What is expected:
Once you have read the data below, set it all down again exactly.

Records for this exercise:

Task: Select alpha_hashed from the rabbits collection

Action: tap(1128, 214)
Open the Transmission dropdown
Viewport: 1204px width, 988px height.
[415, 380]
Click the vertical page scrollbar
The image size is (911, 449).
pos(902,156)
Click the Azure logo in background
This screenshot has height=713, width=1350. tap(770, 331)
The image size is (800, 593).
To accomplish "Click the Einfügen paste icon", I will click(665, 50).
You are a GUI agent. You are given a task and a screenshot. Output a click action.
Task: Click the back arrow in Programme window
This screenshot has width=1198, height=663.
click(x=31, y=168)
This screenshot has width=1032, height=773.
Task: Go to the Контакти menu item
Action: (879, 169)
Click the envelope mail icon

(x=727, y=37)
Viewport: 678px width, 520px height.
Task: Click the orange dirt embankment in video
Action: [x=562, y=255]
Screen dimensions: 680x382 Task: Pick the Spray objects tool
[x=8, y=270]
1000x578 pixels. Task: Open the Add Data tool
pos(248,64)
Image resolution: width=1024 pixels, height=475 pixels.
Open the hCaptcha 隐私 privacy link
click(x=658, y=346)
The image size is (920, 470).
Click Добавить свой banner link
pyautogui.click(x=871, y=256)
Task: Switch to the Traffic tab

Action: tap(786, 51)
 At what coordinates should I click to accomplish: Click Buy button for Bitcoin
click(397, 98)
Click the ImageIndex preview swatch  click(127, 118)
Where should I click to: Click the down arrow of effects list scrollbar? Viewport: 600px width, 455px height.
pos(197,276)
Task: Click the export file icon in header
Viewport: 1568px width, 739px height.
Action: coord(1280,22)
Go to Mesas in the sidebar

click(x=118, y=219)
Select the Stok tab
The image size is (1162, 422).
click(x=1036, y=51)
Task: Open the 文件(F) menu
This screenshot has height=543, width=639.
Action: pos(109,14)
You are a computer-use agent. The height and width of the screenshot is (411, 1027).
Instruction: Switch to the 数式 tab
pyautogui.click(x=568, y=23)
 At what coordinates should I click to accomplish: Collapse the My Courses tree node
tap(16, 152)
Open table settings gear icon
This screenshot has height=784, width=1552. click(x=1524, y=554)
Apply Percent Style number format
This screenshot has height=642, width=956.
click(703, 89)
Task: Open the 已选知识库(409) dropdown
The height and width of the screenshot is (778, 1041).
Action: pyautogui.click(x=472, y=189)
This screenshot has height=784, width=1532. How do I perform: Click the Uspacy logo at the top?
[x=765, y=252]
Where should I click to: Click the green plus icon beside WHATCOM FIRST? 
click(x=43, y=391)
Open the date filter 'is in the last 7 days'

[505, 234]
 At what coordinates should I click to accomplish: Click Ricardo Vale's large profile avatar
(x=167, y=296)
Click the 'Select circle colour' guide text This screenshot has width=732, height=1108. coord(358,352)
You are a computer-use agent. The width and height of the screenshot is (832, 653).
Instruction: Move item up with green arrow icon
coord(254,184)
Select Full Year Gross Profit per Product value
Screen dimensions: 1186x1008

Task response:
Task: Select alpha_hashed from the rabbits collection

Action: tap(1128, 214)
Open the Transmission dropdown
Viewport: 1204px width, 988px height.
[415, 380]
Click the vertical page scrollbar
The image size is (911, 449).
pos(902,156)
Click the Azure logo in background
This screenshot has height=713, width=1350. tap(770, 331)
The image size is (800, 593).
To accomplish "Click the Einfügen paste icon", I will click(665, 50).
You are a GUI agent. You are given a task and a screenshot. Output a click action.
Task: Click the back arrow in Programme window
This screenshot has width=1198, height=663.
click(x=31, y=168)
This screenshot has width=1032, height=773.
Task: Go to the Контакти menu item
Action: (879, 169)
Click the envelope mail icon

(x=727, y=37)
Viewport: 678px width, 520px height.
Task: Click the orange dirt embankment in video
Action: [x=562, y=255]
Screen dimensions: 680x382 Task: Pick the Spray objects tool
[x=8, y=270]
1000x578 pixels. Task: Open the Add Data tool
pos(248,64)
Image resolution: width=1024 pixels, height=475 pixels.
Open the hCaptcha 隐私 privacy link
click(x=658, y=346)
The image size is (920, 470).
Click Добавить свой banner link
pyautogui.click(x=871, y=256)
Task: Switch to the Traffic tab

Action: tap(786, 51)
 At what coordinates should I click to accomplish: Click Buy button for Bitcoin
click(397, 98)
Click the ImageIndex preview swatch  click(127, 118)
Where should I click to: Click the down arrow of effects list scrollbar? Viewport: 600px width, 455px height.
pos(197,276)
Task: Click the export file icon in header
Viewport: 1568px width, 739px height.
Action: coord(1280,22)
Go to Mesas in the sidebar

click(x=118, y=219)
Select the Stok tab
The image size is (1162, 422).
click(x=1036, y=51)
Task: Open the 文件(F) menu
This screenshot has height=543, width=639.
Action: pos(109,14)
You are a computer-use agent. The height and width of the screenshot is (411, 1027).
Instruction: Switch to the 数式 tab
pyautogui.click(x=568, y=23)
 At what coordinates should I click to accomplish: Collapse the My Courses tree node
tap(16, 152)
Open table settings gear icon
This screenshot has height=784, width=1552. click(x=1524, y=554)
Apply Percent Style number format
This screenshot has height=642, width=956.
click(703, 89)
Task: Open the 已选知识库(409) dropdown
The height and width of the screenshot is (778, 1041).
Action: pyautogui.click(x=472, y=189)
This screenshot has height=784, width=1532. How do I perform: Click the Uspacy logo at the top?
[x=765, y=252]
Where should I click to: Click the green plus icon beside WHATCOM FIRST? 
click(x=43, y=391)
Open the date filter 'is in the last 7 days'

[505, 234]
 At what coordinates should I click to accomplish: Click Ricardo Vale's large profile avatar
(x=167, y=296)
Click the 'Select circle colour' guide text This screenshot has width=732, height=1108. coord(358,352)
You are a computer-use agent. The width and height of the screenshot is (832, 653).
Instruction: Move item up with green arrow icon
coord(254,184)
Select Full Year Gross Profit per Product value
Screen dimensions: 1186x1008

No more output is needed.